# Chambers, my take of the idea



## Kapidolo Farms

So I see the chamber concept keeps popping up, over and over again.

My interpretation of it is here with pictures and explanation. I use them as a 'grow-out' husbandry technique. I have contemplated putting windows in the side, but then again, if I keep that humidity up, the window will always have condensation, so for me it was a 'why bother' end result, I did not put windows in.

When I worked at the Fresno Chaffee Zoo, all the exhibit animals were kept in chambers with an active airflow, which ran through a small HVAC system, pretty much designed to each animals niche in the wild. Costs a great deal of money, but they all had windows.

This idea of airflow was cause for concern when I was first reading about it from the writing of DeanS and Tom _et al_ here on TFO, but some conversation lead me to realize they open them up and they 'air out' everyday.

This first image is the chamber closed. It is 54 gallon Rubbermaid tote ($19.95) at Home Depot, less a few times a year when on sale.



Not much to look at, but very functional and inexpensive.

This is one with the five ever bigger leopards in it.



And this one with the very small Manouria emy phayeri.

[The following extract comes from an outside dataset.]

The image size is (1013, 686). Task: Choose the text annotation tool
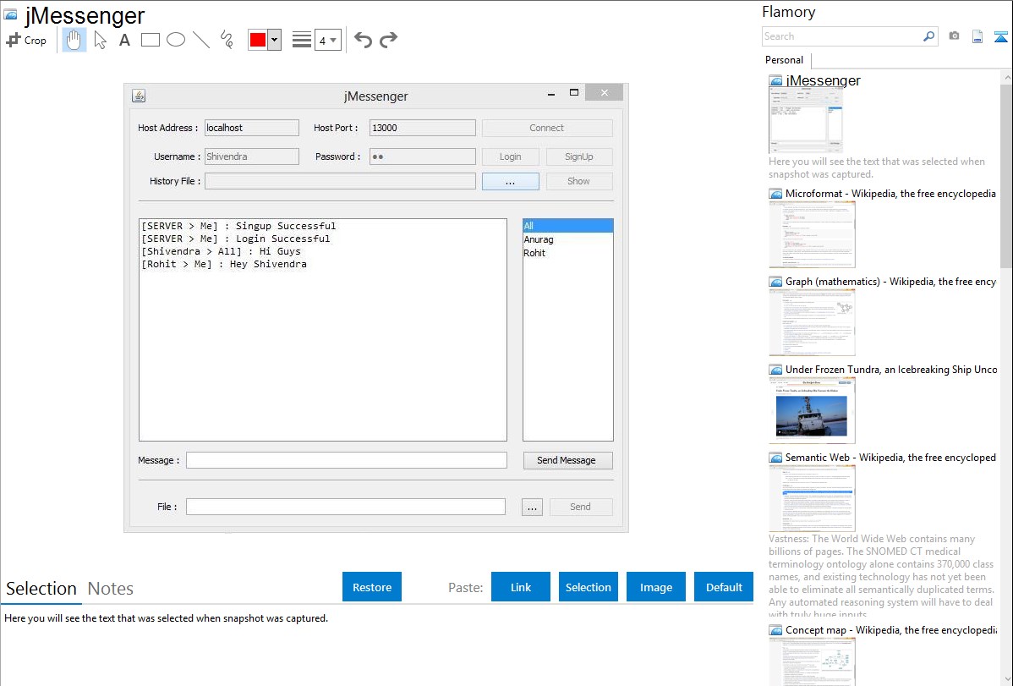click(x=124, y=40)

What the two chamber have in common,

Small orchid bark substrate (about 1 cubic foot, $2.00 worth).
Plastic plant tray (about $2.00) filled with gravel and oyster shell ($1.00 total).
A piece of slate or tile for food ($3.00).
Another small plastic box ($4.00) also filled with orchid bark, for the super high humidity even when the top is open.
A half length of stucco wire frame ($2.50) to mount the lighting on.
One or two 22.5 inch T5 HO fixtures ($23.00 each), when I use two of these fixture one has a ZooMed 5.0 T5 HO tube (($13.00 when bought in case lots) and one BlueMax or standard grow tube with high blue component of the light ( Blue Max $3.00 each in case lots, or free 'plant light' with the fixture). One small aluminum reflector ($7.95 at Home Depot) and a 50 watt or 75 Watt infrared heat bulb (about $5.00 when bought in case lots and free shipping).

In the Manouria chamber you will see their soaking pan on top of the smaller super humidity chamber, so the temp is good, and it is open water for higher humidity, put back clean everyday so to be ready tomorrow. The leopards are now too big, so their soak water is just room temp, prepared the day before.

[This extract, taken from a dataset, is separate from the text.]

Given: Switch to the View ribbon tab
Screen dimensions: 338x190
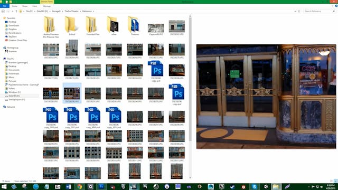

Upon close scrutiny of the images you will see that the humidity is so high the water is condensed on the chamber wall. But that is not really an indication of 100% RH, it is a sweat like a glass of water with ice at a picnic, it is just water coming out of the air, as the outside air temperature is different than inside. The inside of the inner box also sweats, but not it's outside. 

The heat lamp is directed to the plastic plant tray, so that there is a dark surface to absorb heat and create humidity in the whole chamber. The little black specs are activated carbon like what is used for aquarium filters to help keep it "sweet" inside.

The leopards destroy plants in less than a few days, so for now they do not have one, the Manouria like to sit with one of the growing runners on their back, when they sit out.

All of them spend most of their time in the inner box, where the humidity is about 85 to 95% RH. The area outside that inner chamber really only stays at about 65 to 70% RH. The lower end temp is 79 to 80 F, while right under the bull's eye of the heat lamp gets to about 105 to 110 F.

The temp inside the inner box stays in the upper 80'sF, that is why the red infra red heat lamp is angled towards it.

Over all each chamber costs under $100.00 even if with two T5 HO fixtures.

The overall point of the post is to show a low cost highly controllable chamber. The temperature gauge is a ZooMed with probe for about $7.00. I have found for probe thermometers, they work well and are not so expensive. It is placed so it dangles about three inches from the infra red lamp's bullseye. I use another thermometer as far away as possible inside to get the cool end temp. That is a $1.99 Acurite from WalMart. The Acurite that holds a high/low for 24 hours fail in these chambers, I think because of the humidity.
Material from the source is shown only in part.